The hunter was transported from the remote slough to a waiting Medina Ambulance Service, which transported him to Jamestown Regional Medical Center, he said. Falk was also examined at JRMC and released, he said.


“The individual was getting checked over when I left but it sounded like he was doing fine and it sounded like he was getting released as well,” Kaiser said.

The hunter had been in the water for at least half an hour, Kaiser said.

“It was fortunate that nobody was hurt, just cold and wet,” Kaiser said.

The Stutsman County Dive Team and boat was also called to the scene but was about 5 minutes out from the scene when the deputies brough the hunter to shore and to the waiting ambulance, he said.

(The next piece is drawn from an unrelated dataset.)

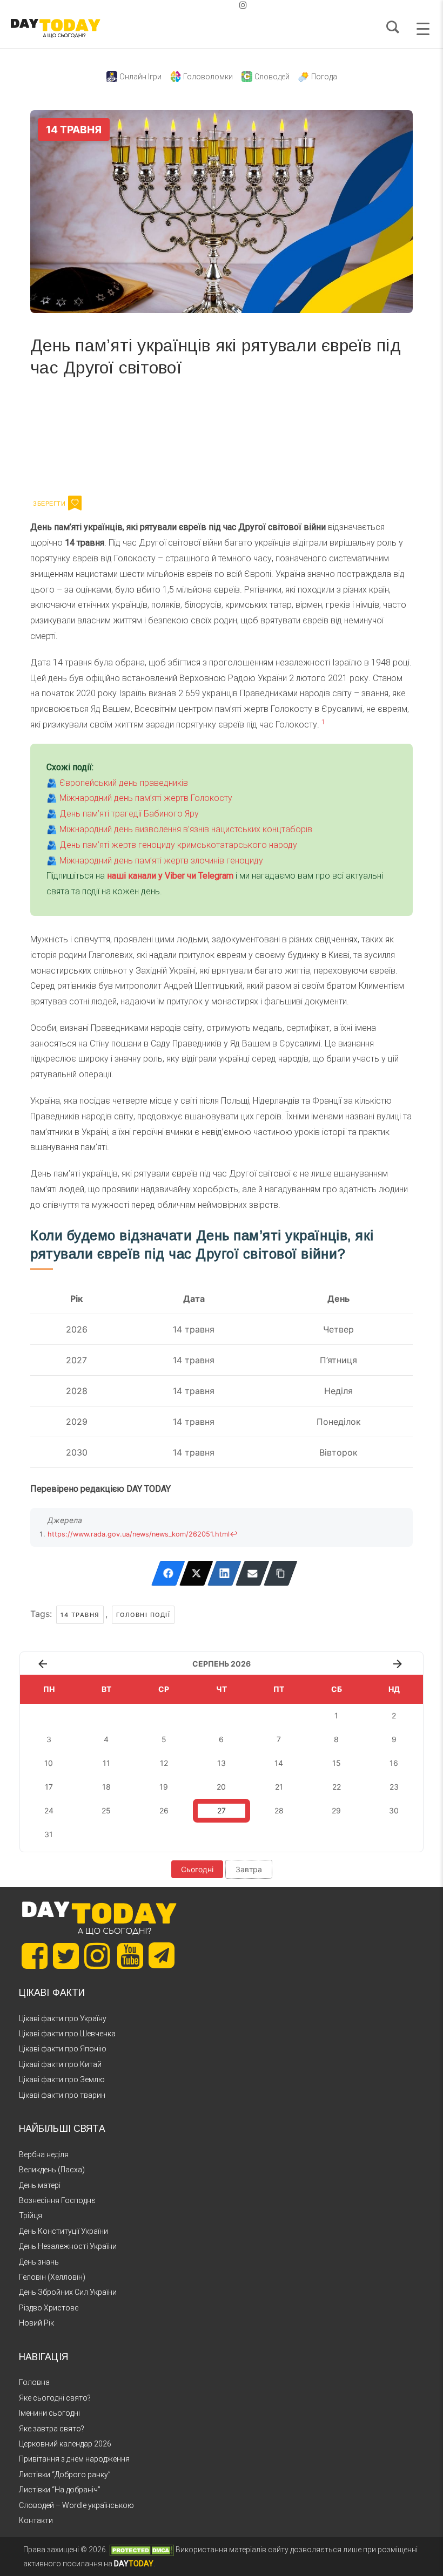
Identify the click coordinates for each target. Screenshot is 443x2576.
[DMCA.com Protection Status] (141, 2549)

Brian Rau, a captain with the Medina Fire Department, said eight firefighters in four trucks responded to the cold water rescue call. The firefighters received word en route that the deputies had removed the hunter from the water, he said.

“We did did assist with lifting and moving the patient,” Rau said.

Hunters or anyone in water this time of year should be wearing a flotation device, Kaiser said. The slough was very deep, the water was very cold water and hypothermia will set in quickly, he said.